Nothing at the moment.
>What's in bottles?
"Morgans blue mountain lager" for about 2 weeks now... I think it needs a lot of time so it isn't shit. But it came with the kit so w/e.
>What will you make next?
Trying out "Coopers Australian Pale Ale", hopefully this is good.
>What experiment would you most like to try out?
Moving to all grain sometime rather than sticking to Kit and Kilo.

Hey fellow Aussie brewer.
I just finished my keg of Morgan's Blue Mountain lager, you won't be disappointed bro. One of my favourite kits.
I think the Coopers pale ale kit is about the closest you can get to a commercially brewed beer so hopefully you like Coopers pale ale because it is pretty close to the real thing.

For more discussion even though it move s a little slower, we have Homebrew threads on /diy/

>What's fermenting?
Have 5 gallons of mead that I started a few days ago. 8 gallons of blueberry wine that's been going 1.5 months.

>What's in bottles?
A German Alt and Belgian Wit. Also still have a little sake left.

>What will you make next?
A clone recipe for new glarus Spotted Cow.

>What experiment would you most like to try out?
I'd like to try distilling but since I'm in a loony bible thumping state and punishments are pretty severe I probably won't.

>turning nutritious starches into poison water

no.

I'll be 100% honest.
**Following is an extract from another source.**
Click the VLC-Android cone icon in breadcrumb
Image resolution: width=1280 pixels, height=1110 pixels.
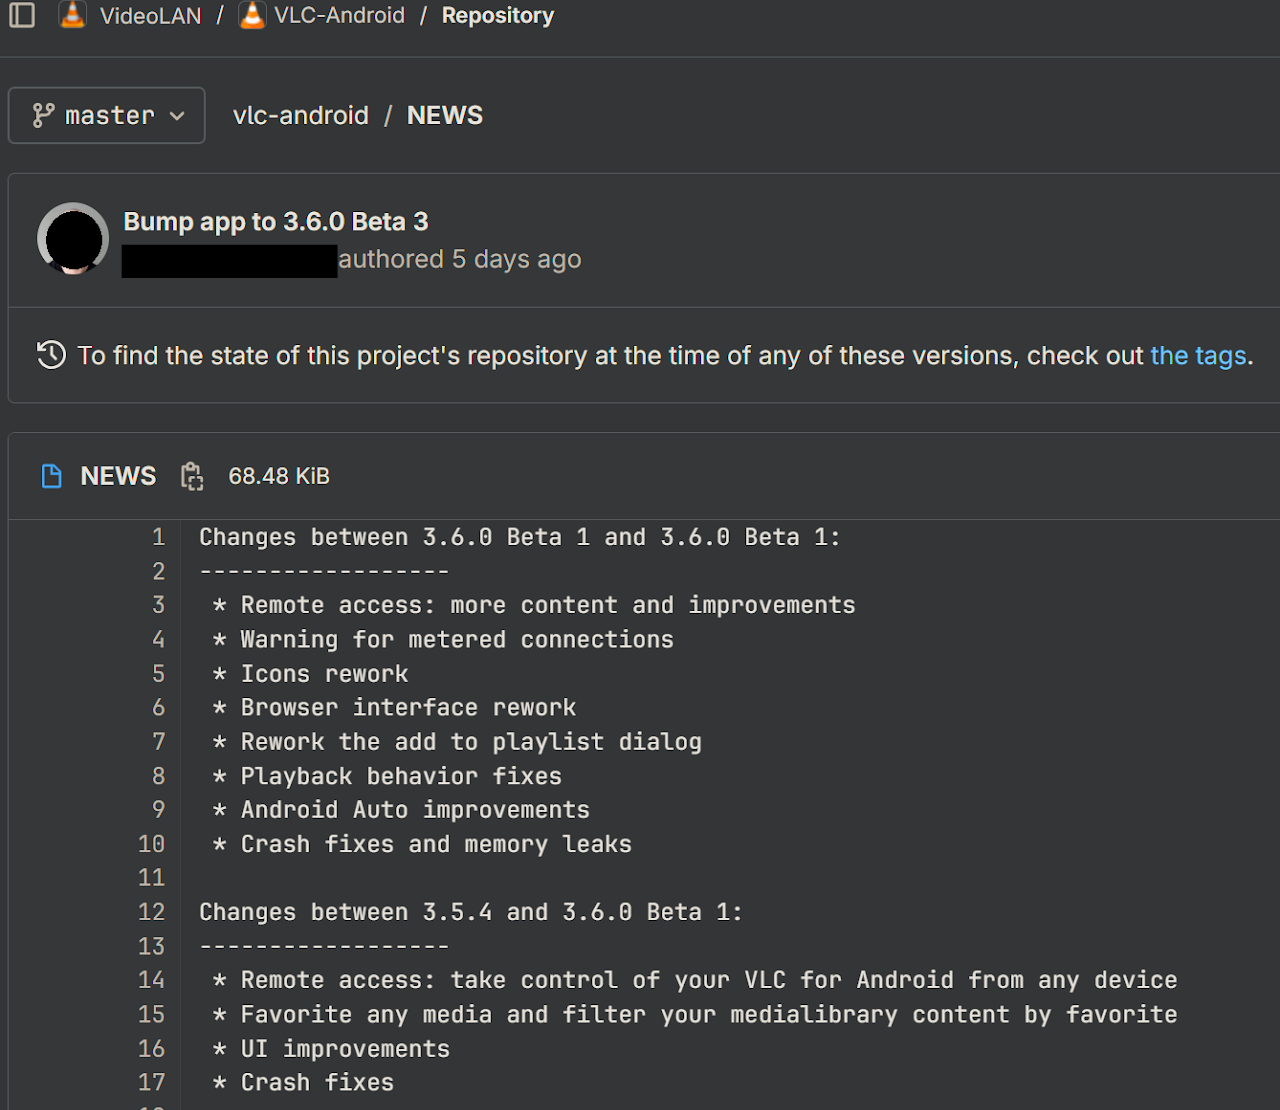click(253, 15)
I think I fucked up the Morgan's blue mountain lager kit from what I have tasted.

Yes, the beer is nicely filtered from a cold crash (cheers Adelaide winter), but the taste is definitely bitter and the two bottles that I cracked open today lacked any kind of head. I did follow the instructions given. However that's what I've got for my first brew. Yes, it turned into beer, just not great beer.

So I am hoping that the coopers pale ale kit kicks ass.